> Task data:
=== Section Start ===
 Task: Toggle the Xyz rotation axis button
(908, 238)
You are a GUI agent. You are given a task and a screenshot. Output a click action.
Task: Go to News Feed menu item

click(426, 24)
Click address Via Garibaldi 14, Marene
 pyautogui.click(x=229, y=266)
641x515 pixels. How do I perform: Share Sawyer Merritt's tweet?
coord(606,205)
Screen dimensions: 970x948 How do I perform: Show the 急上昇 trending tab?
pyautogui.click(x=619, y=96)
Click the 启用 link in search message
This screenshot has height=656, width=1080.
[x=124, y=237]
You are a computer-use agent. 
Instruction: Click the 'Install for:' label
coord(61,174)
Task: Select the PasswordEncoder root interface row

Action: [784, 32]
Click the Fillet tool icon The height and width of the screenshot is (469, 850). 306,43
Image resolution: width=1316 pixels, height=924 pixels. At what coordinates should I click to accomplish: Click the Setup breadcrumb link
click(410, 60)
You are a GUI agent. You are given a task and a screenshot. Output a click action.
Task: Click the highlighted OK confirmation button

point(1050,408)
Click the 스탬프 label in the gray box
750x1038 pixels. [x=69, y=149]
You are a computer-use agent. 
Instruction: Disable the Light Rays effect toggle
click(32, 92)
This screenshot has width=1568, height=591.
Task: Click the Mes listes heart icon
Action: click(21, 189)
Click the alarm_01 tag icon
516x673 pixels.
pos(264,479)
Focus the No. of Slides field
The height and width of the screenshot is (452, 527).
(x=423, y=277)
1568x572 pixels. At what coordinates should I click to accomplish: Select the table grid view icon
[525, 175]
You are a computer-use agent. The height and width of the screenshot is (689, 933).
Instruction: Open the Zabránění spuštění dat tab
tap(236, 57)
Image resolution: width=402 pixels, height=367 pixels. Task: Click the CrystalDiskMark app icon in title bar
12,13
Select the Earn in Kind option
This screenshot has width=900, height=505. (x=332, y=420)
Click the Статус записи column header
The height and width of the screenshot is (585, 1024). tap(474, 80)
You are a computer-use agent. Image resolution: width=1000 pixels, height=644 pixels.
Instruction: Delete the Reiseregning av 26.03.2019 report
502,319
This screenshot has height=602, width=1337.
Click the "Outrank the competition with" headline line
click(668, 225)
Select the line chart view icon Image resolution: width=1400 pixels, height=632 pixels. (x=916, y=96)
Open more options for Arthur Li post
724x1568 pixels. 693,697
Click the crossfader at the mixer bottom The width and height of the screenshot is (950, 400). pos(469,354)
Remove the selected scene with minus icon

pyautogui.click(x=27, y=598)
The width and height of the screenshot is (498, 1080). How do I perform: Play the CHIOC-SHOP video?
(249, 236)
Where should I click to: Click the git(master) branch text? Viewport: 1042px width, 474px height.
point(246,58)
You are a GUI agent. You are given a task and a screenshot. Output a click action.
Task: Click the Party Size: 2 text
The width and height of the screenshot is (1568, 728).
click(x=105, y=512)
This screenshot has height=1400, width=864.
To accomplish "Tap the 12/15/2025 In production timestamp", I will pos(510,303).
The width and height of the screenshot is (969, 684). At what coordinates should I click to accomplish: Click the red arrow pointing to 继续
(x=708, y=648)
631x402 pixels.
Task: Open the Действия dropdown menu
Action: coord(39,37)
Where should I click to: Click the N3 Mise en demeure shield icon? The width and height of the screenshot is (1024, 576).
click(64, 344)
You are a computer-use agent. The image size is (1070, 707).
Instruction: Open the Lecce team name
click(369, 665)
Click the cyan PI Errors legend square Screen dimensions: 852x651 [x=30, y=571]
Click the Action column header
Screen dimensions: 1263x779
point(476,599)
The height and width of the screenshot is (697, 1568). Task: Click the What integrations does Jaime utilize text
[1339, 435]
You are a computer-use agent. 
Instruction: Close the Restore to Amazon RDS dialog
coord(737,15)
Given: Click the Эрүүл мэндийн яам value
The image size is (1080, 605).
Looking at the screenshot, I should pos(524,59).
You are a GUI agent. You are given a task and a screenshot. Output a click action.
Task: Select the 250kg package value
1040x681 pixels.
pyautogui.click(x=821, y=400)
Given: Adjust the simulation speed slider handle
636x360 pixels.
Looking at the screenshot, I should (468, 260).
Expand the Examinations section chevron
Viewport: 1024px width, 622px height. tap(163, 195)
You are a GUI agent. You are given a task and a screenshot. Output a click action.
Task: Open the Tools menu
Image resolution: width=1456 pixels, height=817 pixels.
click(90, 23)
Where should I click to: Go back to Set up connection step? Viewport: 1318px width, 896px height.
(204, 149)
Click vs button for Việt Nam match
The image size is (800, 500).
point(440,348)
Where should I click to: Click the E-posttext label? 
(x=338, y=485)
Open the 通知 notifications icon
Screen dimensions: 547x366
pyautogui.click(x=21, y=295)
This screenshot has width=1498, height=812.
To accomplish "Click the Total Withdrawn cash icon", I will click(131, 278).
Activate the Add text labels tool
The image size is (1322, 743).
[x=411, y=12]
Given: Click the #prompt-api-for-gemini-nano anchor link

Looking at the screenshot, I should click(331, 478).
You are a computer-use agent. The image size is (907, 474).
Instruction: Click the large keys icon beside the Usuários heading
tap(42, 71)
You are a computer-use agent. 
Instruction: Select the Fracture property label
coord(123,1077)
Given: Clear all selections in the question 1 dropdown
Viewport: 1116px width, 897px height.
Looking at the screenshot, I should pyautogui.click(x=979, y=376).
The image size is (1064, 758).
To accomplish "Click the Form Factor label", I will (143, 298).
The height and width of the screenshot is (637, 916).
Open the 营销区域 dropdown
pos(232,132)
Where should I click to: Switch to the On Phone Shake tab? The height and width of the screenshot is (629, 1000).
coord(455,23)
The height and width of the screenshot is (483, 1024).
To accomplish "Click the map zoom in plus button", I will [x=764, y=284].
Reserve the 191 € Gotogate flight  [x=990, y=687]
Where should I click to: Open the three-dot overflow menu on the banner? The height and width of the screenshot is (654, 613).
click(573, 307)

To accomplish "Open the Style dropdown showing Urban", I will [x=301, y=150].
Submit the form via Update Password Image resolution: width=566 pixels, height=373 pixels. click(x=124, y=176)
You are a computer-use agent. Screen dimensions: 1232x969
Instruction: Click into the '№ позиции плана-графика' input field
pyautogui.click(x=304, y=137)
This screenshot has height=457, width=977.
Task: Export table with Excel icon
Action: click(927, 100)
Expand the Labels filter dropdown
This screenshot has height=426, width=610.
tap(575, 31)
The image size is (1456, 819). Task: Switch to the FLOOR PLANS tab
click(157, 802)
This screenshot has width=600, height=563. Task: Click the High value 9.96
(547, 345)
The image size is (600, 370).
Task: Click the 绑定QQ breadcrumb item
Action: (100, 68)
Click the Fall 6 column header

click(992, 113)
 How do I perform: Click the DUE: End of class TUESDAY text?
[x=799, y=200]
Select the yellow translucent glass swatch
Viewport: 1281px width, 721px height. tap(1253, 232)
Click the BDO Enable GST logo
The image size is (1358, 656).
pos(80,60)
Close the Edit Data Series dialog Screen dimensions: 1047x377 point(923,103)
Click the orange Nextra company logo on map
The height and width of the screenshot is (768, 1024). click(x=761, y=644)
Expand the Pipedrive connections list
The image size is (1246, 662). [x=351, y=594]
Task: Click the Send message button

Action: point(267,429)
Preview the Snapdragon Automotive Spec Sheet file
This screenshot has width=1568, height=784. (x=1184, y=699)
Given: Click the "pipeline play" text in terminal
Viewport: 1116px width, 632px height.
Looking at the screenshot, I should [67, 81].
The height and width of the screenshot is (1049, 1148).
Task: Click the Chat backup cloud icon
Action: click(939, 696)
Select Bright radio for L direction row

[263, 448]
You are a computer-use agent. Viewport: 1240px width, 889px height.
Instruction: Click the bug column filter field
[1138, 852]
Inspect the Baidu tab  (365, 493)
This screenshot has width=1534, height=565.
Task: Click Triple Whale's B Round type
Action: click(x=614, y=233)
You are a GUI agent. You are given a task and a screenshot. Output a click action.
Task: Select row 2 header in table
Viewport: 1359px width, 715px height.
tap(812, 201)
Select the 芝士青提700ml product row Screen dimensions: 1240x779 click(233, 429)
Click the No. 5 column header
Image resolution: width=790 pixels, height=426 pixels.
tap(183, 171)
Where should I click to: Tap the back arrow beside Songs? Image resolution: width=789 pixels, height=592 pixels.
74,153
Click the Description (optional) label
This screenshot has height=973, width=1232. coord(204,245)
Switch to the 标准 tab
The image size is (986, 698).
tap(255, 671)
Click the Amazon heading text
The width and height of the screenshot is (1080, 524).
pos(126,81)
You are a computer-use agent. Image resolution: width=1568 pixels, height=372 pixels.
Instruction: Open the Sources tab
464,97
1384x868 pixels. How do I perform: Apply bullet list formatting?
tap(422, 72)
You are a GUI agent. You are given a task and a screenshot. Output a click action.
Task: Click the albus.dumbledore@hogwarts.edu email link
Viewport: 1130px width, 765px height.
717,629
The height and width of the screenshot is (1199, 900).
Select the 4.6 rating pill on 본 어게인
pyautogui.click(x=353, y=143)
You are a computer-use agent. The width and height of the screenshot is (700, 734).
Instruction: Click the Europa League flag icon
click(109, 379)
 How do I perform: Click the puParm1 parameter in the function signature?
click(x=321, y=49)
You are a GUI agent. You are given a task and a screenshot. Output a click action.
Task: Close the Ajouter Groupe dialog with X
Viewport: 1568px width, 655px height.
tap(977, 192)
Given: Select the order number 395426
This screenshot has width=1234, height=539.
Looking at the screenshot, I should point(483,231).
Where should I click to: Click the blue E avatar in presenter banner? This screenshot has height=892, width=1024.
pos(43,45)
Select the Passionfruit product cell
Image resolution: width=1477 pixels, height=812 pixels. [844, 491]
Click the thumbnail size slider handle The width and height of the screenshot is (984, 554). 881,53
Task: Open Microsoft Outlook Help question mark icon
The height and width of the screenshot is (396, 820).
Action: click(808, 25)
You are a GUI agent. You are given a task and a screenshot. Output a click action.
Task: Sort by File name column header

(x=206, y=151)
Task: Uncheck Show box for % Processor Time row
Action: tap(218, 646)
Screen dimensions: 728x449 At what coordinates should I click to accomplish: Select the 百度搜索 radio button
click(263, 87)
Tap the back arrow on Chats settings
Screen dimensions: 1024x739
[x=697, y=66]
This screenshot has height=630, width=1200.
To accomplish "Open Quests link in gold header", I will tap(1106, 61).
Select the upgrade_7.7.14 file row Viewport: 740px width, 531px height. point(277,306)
=== Section End ===
> Task prompt:
A single number is the answer here: the count of lines in the listing that hold the string "slider".

> Result of this exercise:
2